DRM/KMS Improvements #
The management of the display, graphics and composition in Linux lies in the kernel DRM/KMS framework. Igalian Maíra Canal provides full disclosure on our notable contributions authoring, reviewing and testing kernel DRM patches while I privide a few highlights here:
-
My Igalia colleague André Almeida and Simon Ser have been working on Asynchronous Page Flips, an optimization that allows applications to flip a plane for immediate presentation. The support for this feature is now available in the atomic API. Plus, with André's patch, it is enabled for all planes including the primary plane if the hardware supports it.
-
Maíra has been working on feature crucial to graphics development on RPi. She supplied per client GPU usage statistics as well as global GPU utilization.
-
In order to ensure continuous job submission to the GPU, CPU jobs submitted from userspace must be prevented. With a series of patches from Maíra moved CPU jobs mechanisms from the V3DV driver to the V3D kernel driver.
We want more Pi! #
After achieving Vulkan 1.2 conformance on V3DV, the Igalia team working on V3DV have been focusing on instrumental enhancements of the driver. V3DV is Broadcom Video Core GPU's Vulkan driver on the
RPi 5 was launched in October last year with a new BCM GPU. Alejandro provided an overview of the team's journey through V3DV development since RPi 4 and then talks about challenges of RPi 5 support in V3DV:
More improvements and new Vulkan extensions were supported last year.
This year Iago landed support for Vulkan dynamic rendering extension. VK_KHR_dynamic_rendering is a popular Vulkan extension that has added flexibility to the Vulkan API by allowing users to skip render pass and frame buffer objects and start immediate rendering. And now its available on the Pi.

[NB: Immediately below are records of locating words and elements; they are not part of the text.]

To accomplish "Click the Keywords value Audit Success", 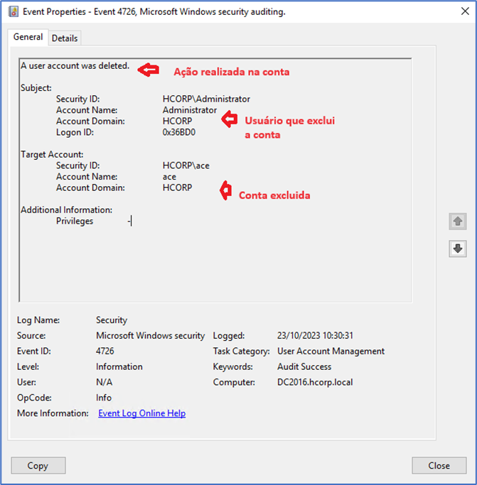I will point(306,367).
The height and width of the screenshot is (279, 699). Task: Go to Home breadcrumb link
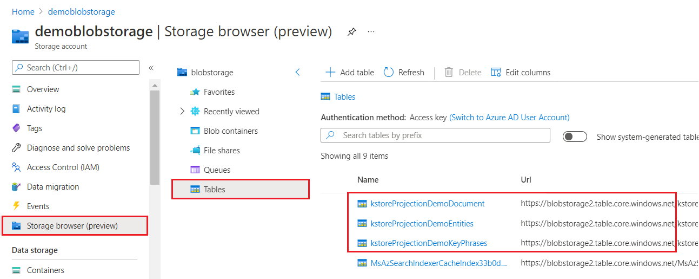point(23,11)
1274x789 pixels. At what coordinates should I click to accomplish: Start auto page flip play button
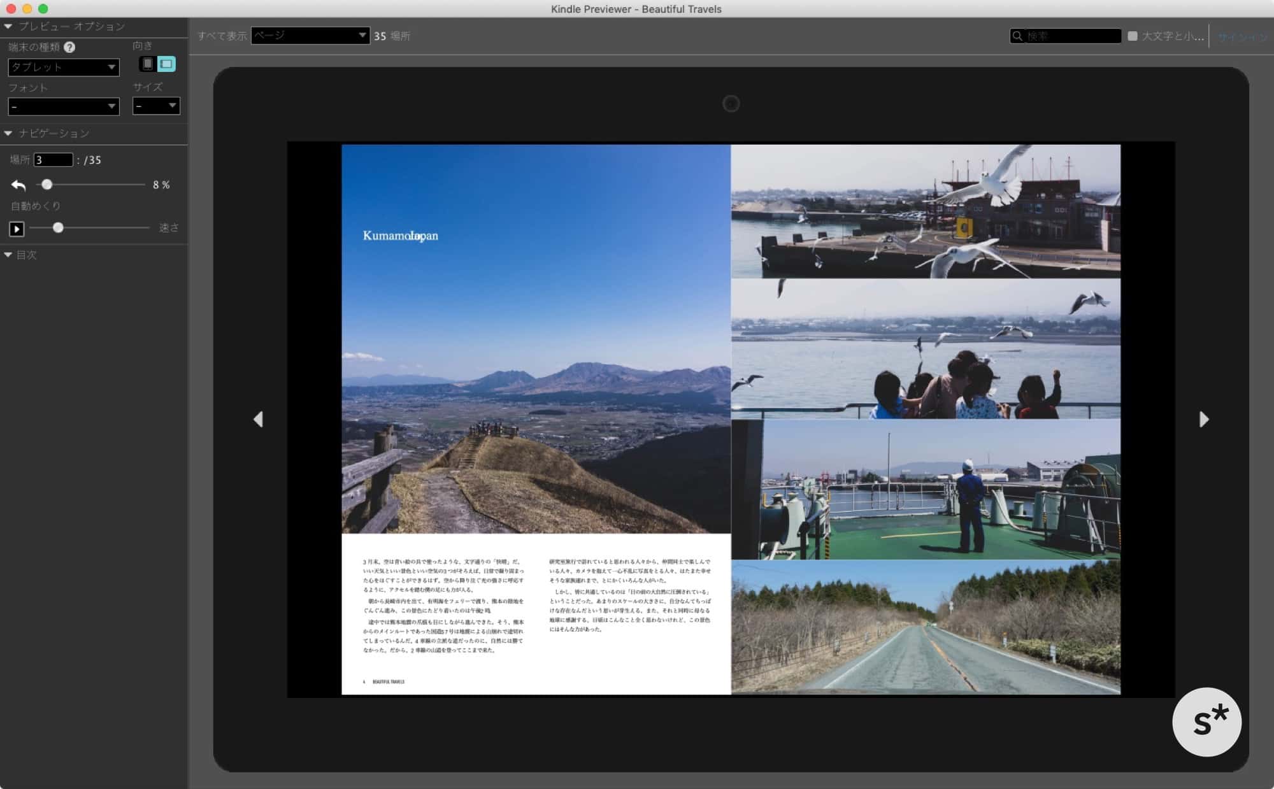[x=17, y=229]
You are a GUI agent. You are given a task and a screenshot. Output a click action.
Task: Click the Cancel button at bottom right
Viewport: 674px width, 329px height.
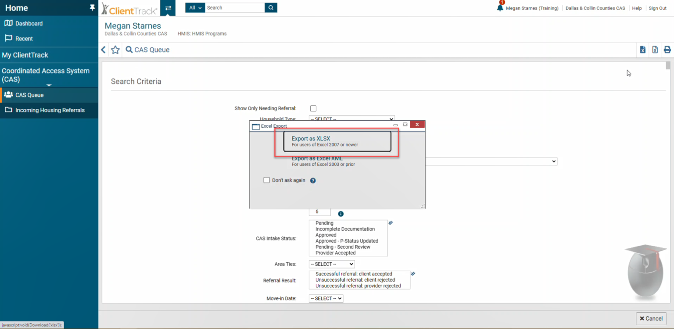click(651, 318)
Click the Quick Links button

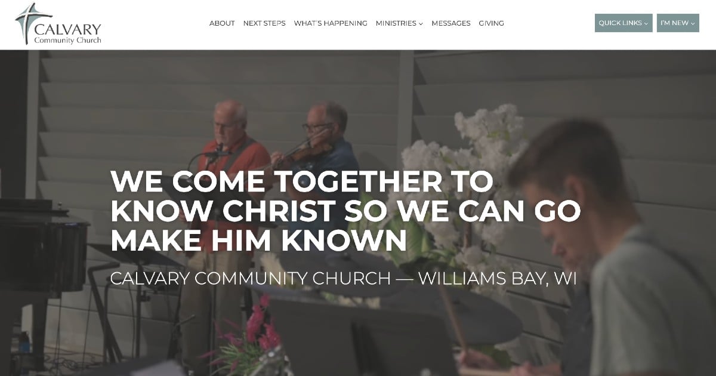pyautogui.click(x=624, y=23)
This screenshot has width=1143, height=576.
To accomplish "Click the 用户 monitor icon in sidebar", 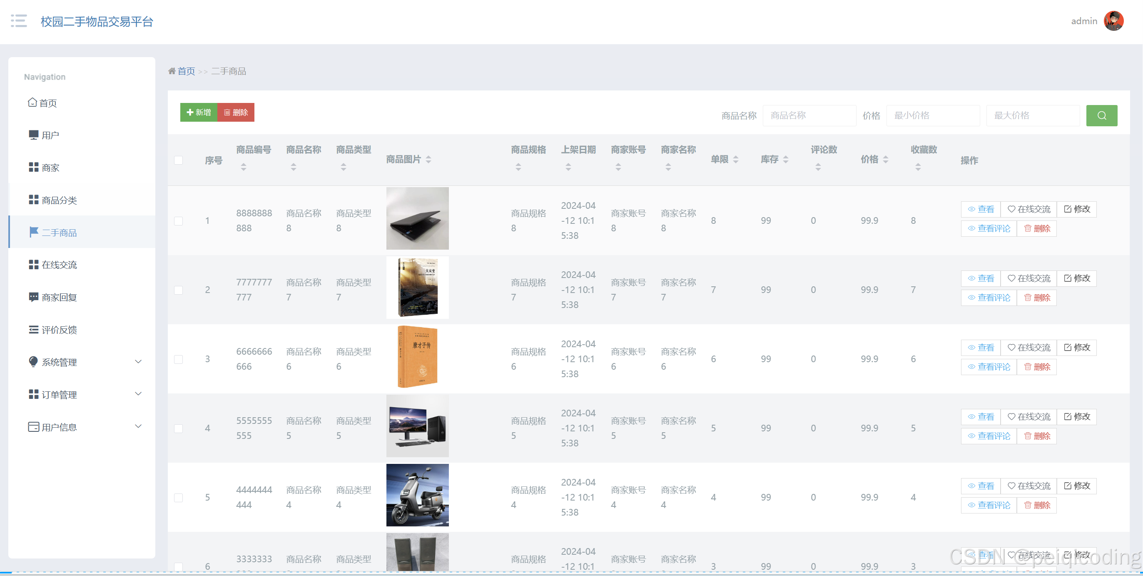I will (33, 135).
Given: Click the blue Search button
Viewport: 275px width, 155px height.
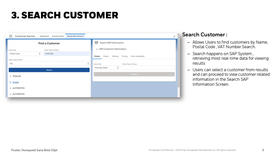Looking at the screenshot, I should point(49,70).
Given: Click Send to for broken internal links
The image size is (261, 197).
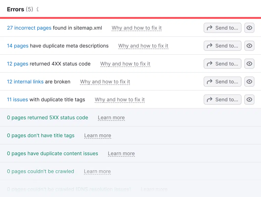Looking at the screenshot, I should pyautogui.click(x=222, y=82).
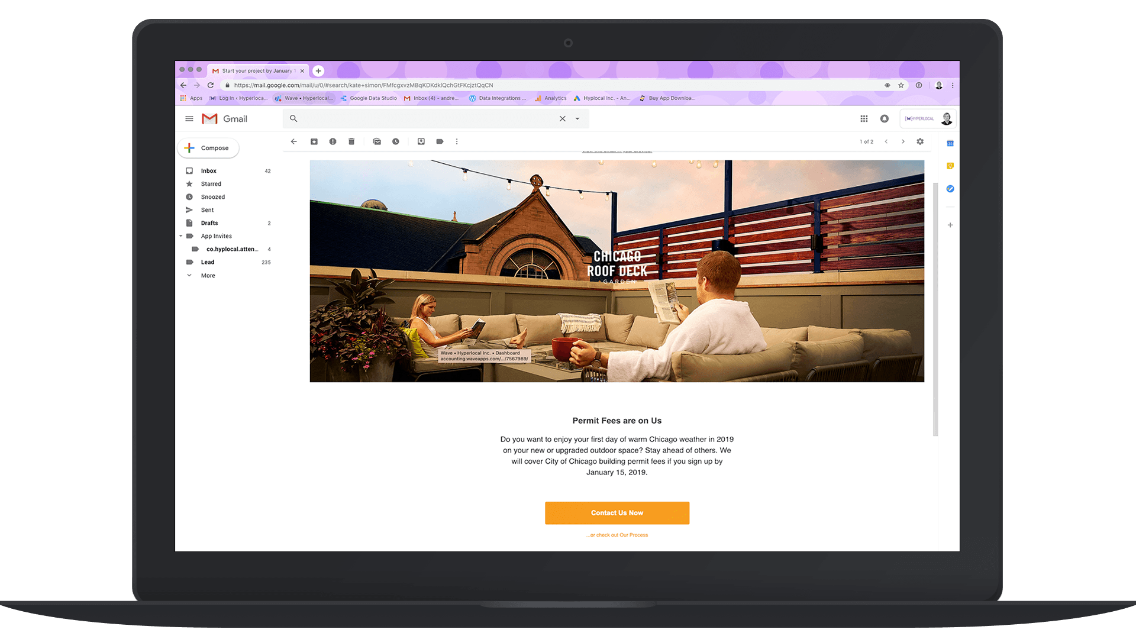Select the starred emails section
Image resolution: width=1136 pixels, height=639 pixels.
tap(210, 183)
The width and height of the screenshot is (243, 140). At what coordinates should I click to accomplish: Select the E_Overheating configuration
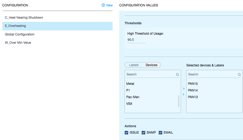pos(15,26)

As mentioned in the DRM/KMS improvements above, Maíra together with José María Casanova (Chema) and Melissa supported GPU utilization stats and CPU jobs optimization. Here is a snapshot of collection of GPU stats on Pi5:
RPi 5 continues to use OpenGL/Wayland based Wayfire compositor on these devices. Christopher was therefore tasked with enabling Wayfire to run on RPi 3 and 4 as well. He achieved this by software rendering implementing by a Pixman back-end. Check out the demo:
Iago also made some interesting observations while experimenting with SuperTuxKart on the Pi. You will be pleasantly surprised to know how Vulkan out-performed OpenGL.
The team has been working towards Vulkan 1.3 and we will hopefully be able to share more news on that front very soon.
Etnaviv #
Christian Gmeiner, one of the maintainers of Etnaviv (open-source graphics driver for Vivante GPUs), joined our team last year. We are very excited to have him on-board because it is a testament to Igalia's dedication towards open source graphics software development.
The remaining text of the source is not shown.